Отрывок →

---+---

Сразу после икромета, в конце мая, — сети и облас в лодку и на рыбалку, по пойменным заливным лугам, где начинает скатываться язь, елец, чебак. Тут успеть надо, не проморгать, и если половодье высокое и вода спадает медленно, едва успеешь развернуться. Рыба идет валом, сети ставят иногда вброд, так язи о сапоги стукаются. А еще несет мусор с лугов, сети с рыбой настолько забиты, что каждый раз приходится вытаскивать на берег, и это по четыре-пять раз на дню. Улов нужно вывезти домой, там вспороть, засолить в бочки и снова на водоем. На запястьях рук от холодной воды — коросты, с ног до головы мокрый и в чешуе, пропах насквозь рыбой и тиной, но счастливый — тонну за неделю взял! По пятнадцать советских копеек за килограмм — это сколько денег!

---+---

Набор данных →

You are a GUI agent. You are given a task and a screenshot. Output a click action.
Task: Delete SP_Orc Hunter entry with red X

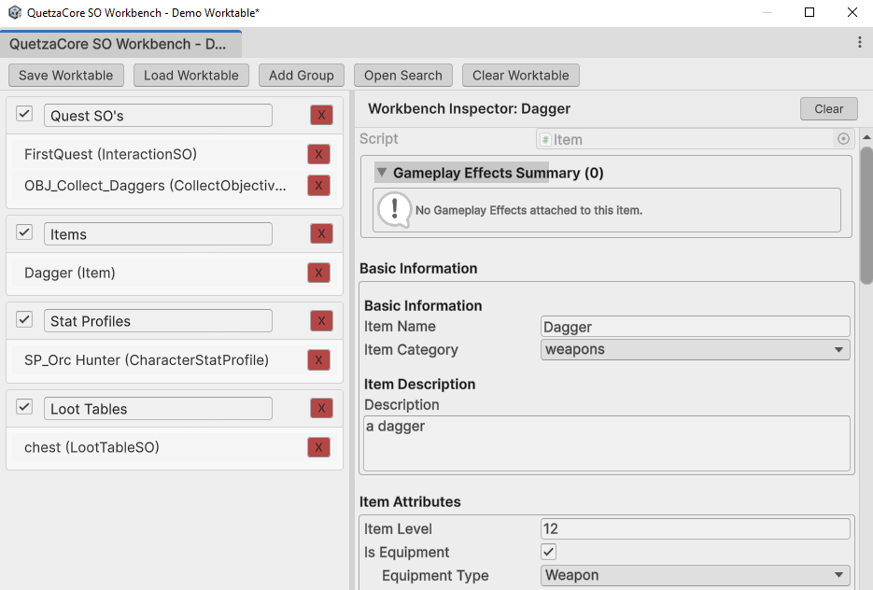[x=318, y=360]
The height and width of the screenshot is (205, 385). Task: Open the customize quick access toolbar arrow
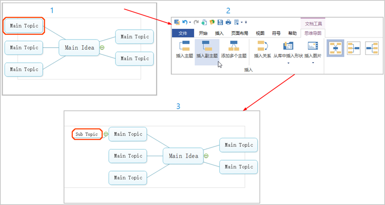click(246, 23)
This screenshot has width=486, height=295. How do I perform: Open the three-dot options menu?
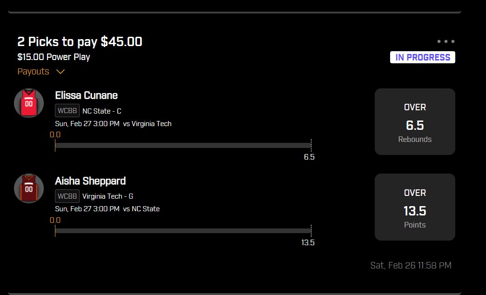click(x=446, y=41)
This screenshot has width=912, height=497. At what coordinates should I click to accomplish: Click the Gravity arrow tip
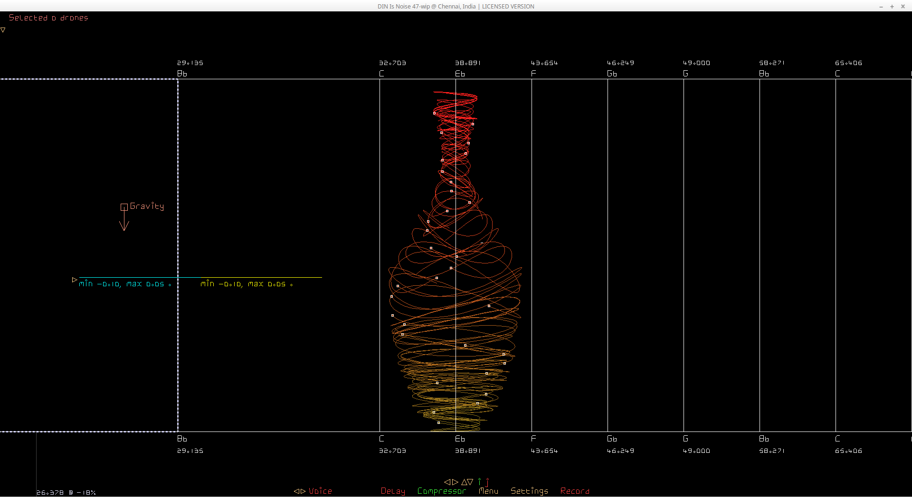point(124,230)
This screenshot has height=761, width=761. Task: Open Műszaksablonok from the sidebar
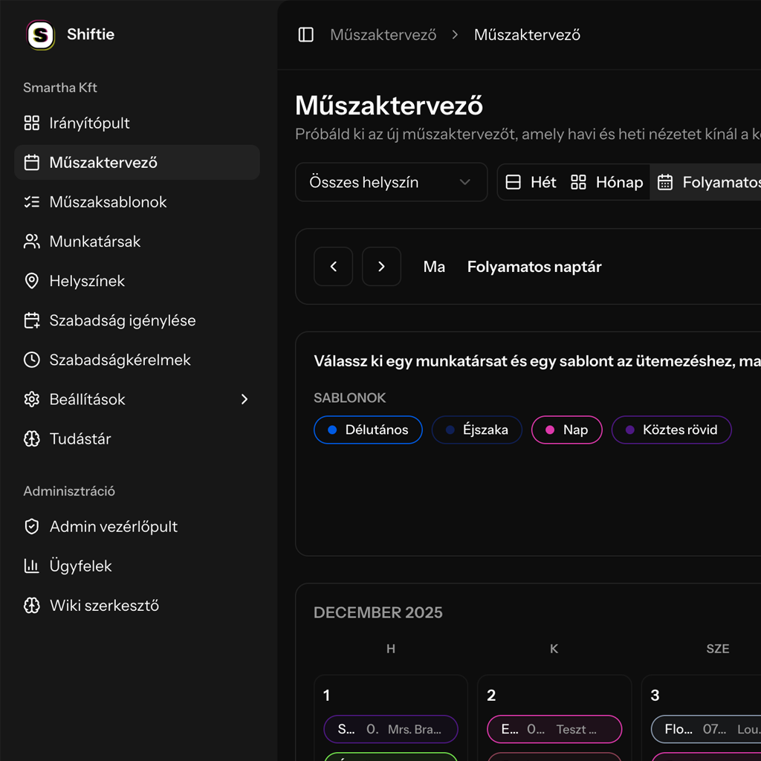[x=108, y=202]
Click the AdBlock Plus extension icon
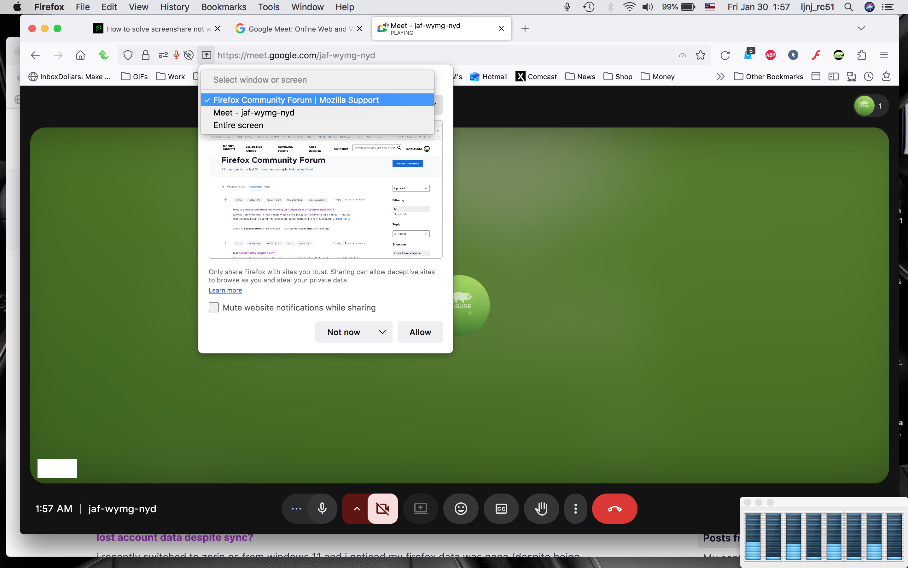The width and height of the screenshot is (908, 568). click(x=770, y=55)
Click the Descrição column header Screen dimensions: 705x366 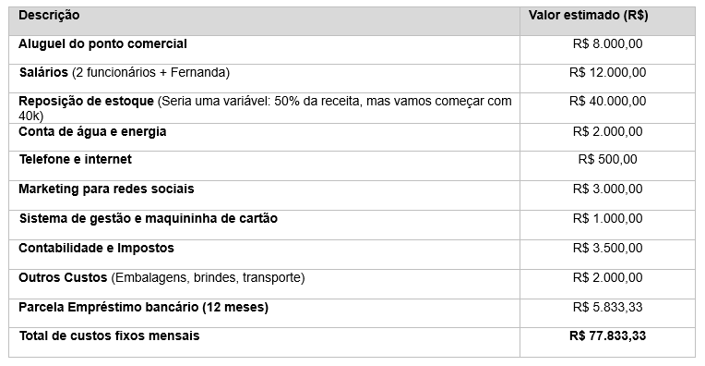pyautogui.click(x=49, y=16)
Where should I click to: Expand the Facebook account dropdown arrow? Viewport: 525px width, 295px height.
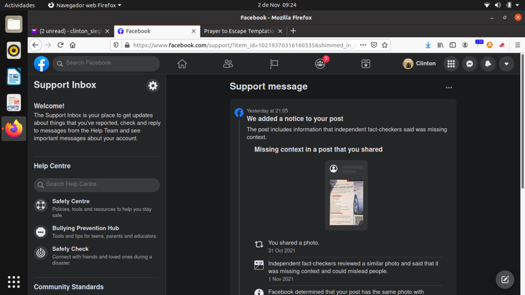(x=506, y=64)
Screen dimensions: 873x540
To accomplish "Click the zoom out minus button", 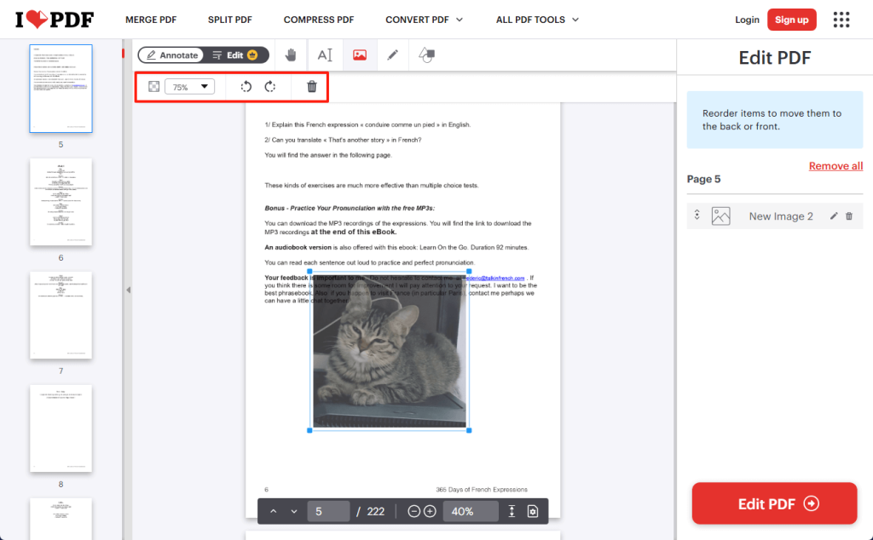I will 414,511.
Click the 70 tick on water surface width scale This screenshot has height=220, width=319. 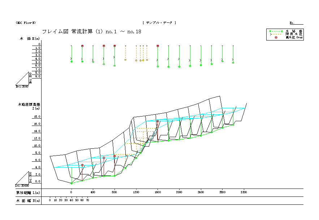tap(88, 200)
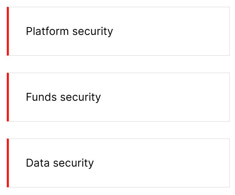This screenshot has height=195, width=235.
Task: Click the word "Funds" in second card
Action: tap(41, 97)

---+---

Список заданий →
#1 Какая рыба, согласно отрывку, начинает скатываться по пойменным заливным лугам в конце мая?
#2 Сократите абзац отрывка, начинающийся словами «Сразу после икромета», изложив его основные факты списком.

Ответы к заданиям →
#1 Язь, елец и чебак.

#2
- Рыбалка начинается сразу после икромета, в конце мая, на пойменных заливных лугах, где скатываются язь, елец и чебак.
- При высоком половодье и медленном спаде воды времени почти нет.
- Рыба идет валом, сети иногда ставят вброд.
- Сети забиты рыбой и мусором с лугов, их вытаскивают на берег по четыре-пять раз в день.
- Улов везут домой, вспарывают, солят в бочках и снова едут на водоем.
- От холодной воды на запястьях коросты, всё тело мокрое, в чешуе, пропахло рыбой и тиной.
- За неделю добыта тонна рыбы, которую продавали по пятнадцать советских копеек за килограмм.